What’s the book about?
The book is about a 17-year-old boy named Finn who witnesses the kidnapping of a beautiful young woman, but no one in the small town of Bone Gap — including his own brother — believes his story. It’s a mystery twisted with magic. Or magical realism twisted with mystery. Or it’s just twisted.
As the story progressed from inception to copy-edited version, what were the major changes? How did those changes come about? When did you first begin work on it? When did you finish?
A better question might be: What DIDN’T change about this book? This story began as a book for younger readers and contained not one iota of magic. It ended as a book for much older readers with magic everywhere. As I’ve talked about on the Inkpot before, I’m a huge reviser, so it’s not uncommon for me to turn my books inside out, cut hundreds of pages, chop characters/storylines/points-of-view. But the revisions for this book were intense even for me. When I started it somewhere around 2007, I had no idea what I was writing. I was working with so many different point-of-view characters — including a 19-year-old, a grandmother, a cat, and a beehive — just feeling my way along. Even after I’d done a few drafts, I still hadn’t gotten to the heart of story. I set it aside and wrote other things.
A couple of years later, while on a run, I started thinking about the book again, how I might revise it, focus it, make it more of what it wanted to be. I mulled over the inciting incident, the thing that sets the story in motion, which is the kidnapping of this young woman. “She’s taken from the fields like Persephone,” I thought to myself. And then I skidded to a stop. Was it really like Persephone? How much like Persephone? I went home and read the manuscript, and realized that what I’d done was a retelling. A loose retelling using not one but two different myths, and maybe some tidbits of others, but a retelling nonetheless.

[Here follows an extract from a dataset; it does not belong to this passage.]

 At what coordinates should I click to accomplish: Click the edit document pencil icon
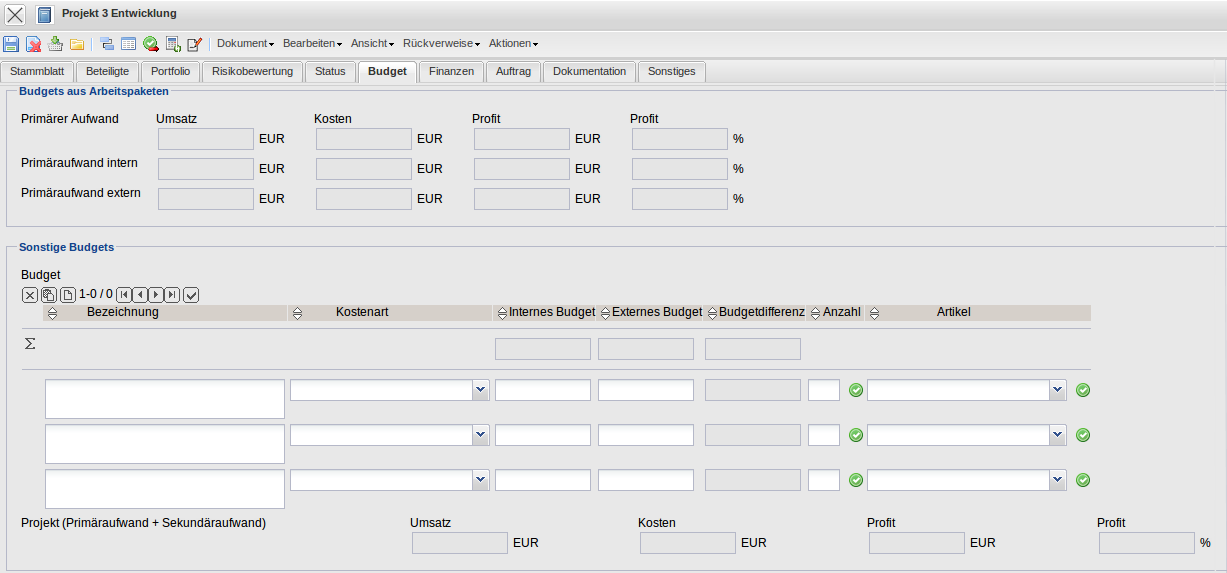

After that, it took another two years of work—more revisions than I can count—till I had a decent draft to submit to editors. And then I revised that draft till my editor pried the copyedits out of my hands and told me I had to find something else to do, please.

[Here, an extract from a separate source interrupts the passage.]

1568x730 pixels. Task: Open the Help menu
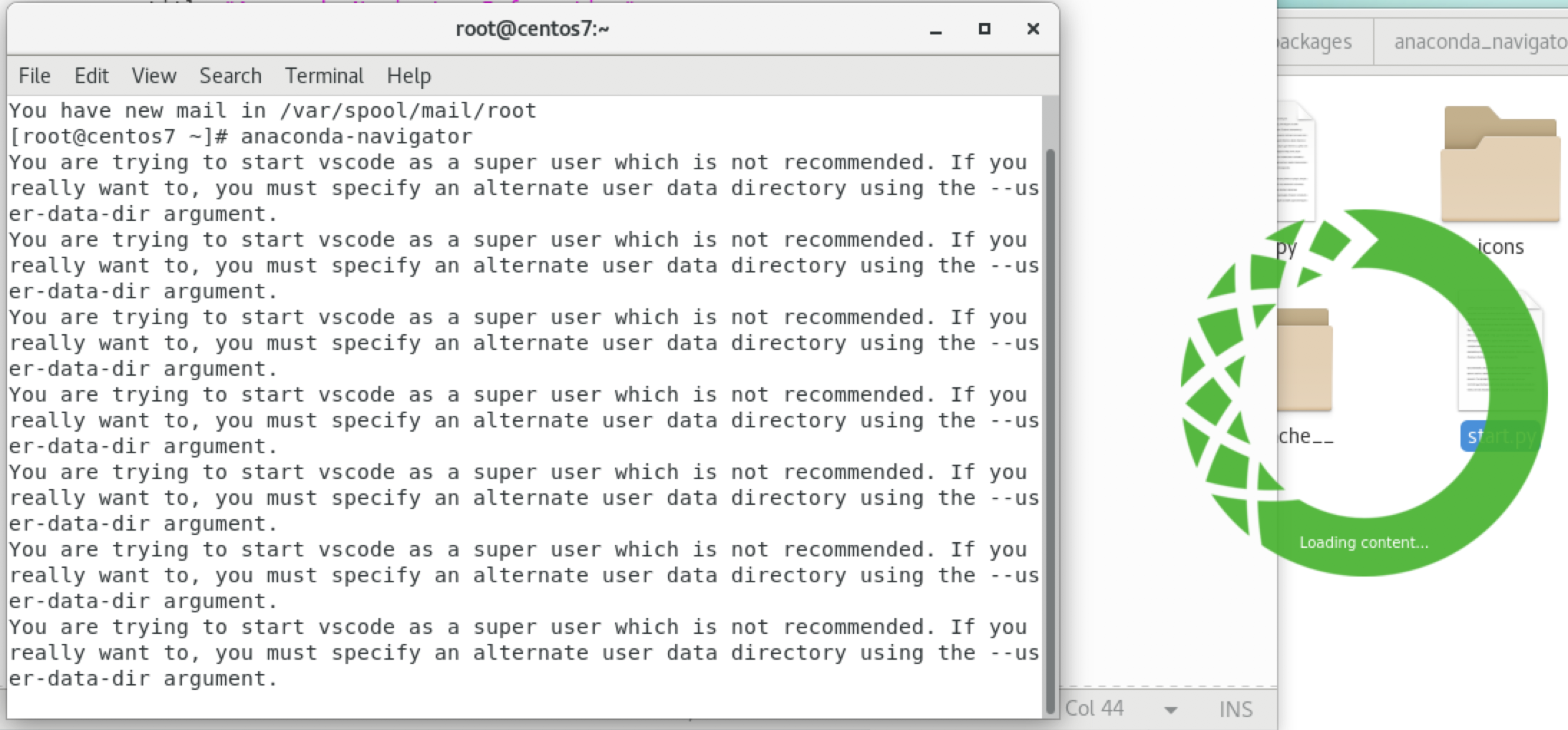coord(408,75)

What research was involved, and how did it affect the story’s development?
In the beginning, the “research” really wasn’t research, it was a set of random experiences that somehow coalesced in my head. My late father-in-law handed me an article about a woman who had lost her child at a fair and could not find him for reasons she didn’t understand. I visited a school in rural Illinois and met the son of a farmer, a kid so mature and polite that he seemed to be out of another century. I met a fabulous woman at another school visit in Wisconsin, a woman who invited me up to see her barn, meet her horse and talk to her daughter, a fierce and fearless equestrian. At a graduation party, a whip-smart, charming teen named Miguel and I compared our freakish arms to see whose were longer (we declared it a tie). My dad told me stories about running the horses on his grandfather’s farm, horses with evocative names like Gladiola and Thunder. My husband’s aunt died, the last of his family that spoke any Polish.
After the pieces of the story started to coalesce, I read about all kinds of things—bee behavior, neurological disorders, corn, farming, crows, wildflowers of Illinois, the phases of the moon, Polish cuisine, Greek myth, kittens.* And then I talked to beekeepers and EMTs and more farm kids. I rode some horses. I tried my mother-in-law’s golabki recipe. I took long drives through the cornfields.

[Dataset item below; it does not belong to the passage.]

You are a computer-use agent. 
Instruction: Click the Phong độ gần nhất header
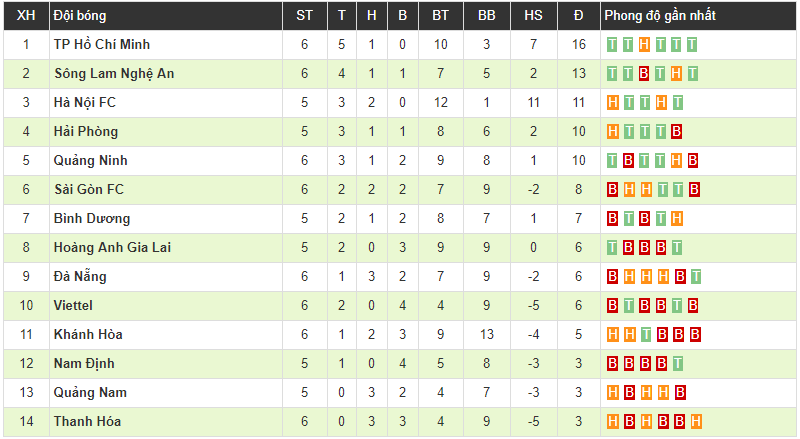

I can’t say exactly which bits of research made it into my book, but I can say that all of my research informed and inspired the book.
Without naming names, tell us who your first readers are (e.g., live-action writing group; online writing group; editor; agent). When do you share a piece of writing?
I have one reader who sees everything as I write it, who understands that when something is so tiny and new and barely-formed that what I need most is encouragement. I need to know what she loves about it. What’s working. When I have a complete draft, I’ll send the whole thing to her and also to my in-person writing group. I do many rounds of revision based on all their feedback.
Only then do I send to my agent.
What books do you love to teach or recommend to students?
So many different books for so many reasons. Recently, I’ve recommended ONE CRAZY SUMMER for voice and scene. WHEN YOU REACH ME for voice and overall structure, WE WERE LIARS for the same. THE KNIFE OF NEVER LETTER GO for voice and the rules of magic. OTHERBOUND for magic and structure. CHIME and BROWN GIRL IN THE RING for voice and setting. OKAY FOR NOW for objective correlative (getting emotion on the page). BREADCRUMBS and TWO BOYS KISSING for point-of-view (omniscient and 1st person plural respectively). POINTE for voice and unreliable narrators. FAKE ID for plot. SPEAK for just about everything.
During the January 2013 residency Emily Jenkins lectured on “How to Be Funny,” and one of her suggestions was to “use jolly words.” A good idea even if one isn’t trying to be funny. Do you have a favorite jolly word? I definitely have favorite words, some of them jolly. Flummox. Otter. Kerfluffle. Schadenfraude. Bamboozle. Wombat. And I have a newfound love for the word “bananas” (i.e., this sh*t is bananas.)
*Okay, all my research includes kittens.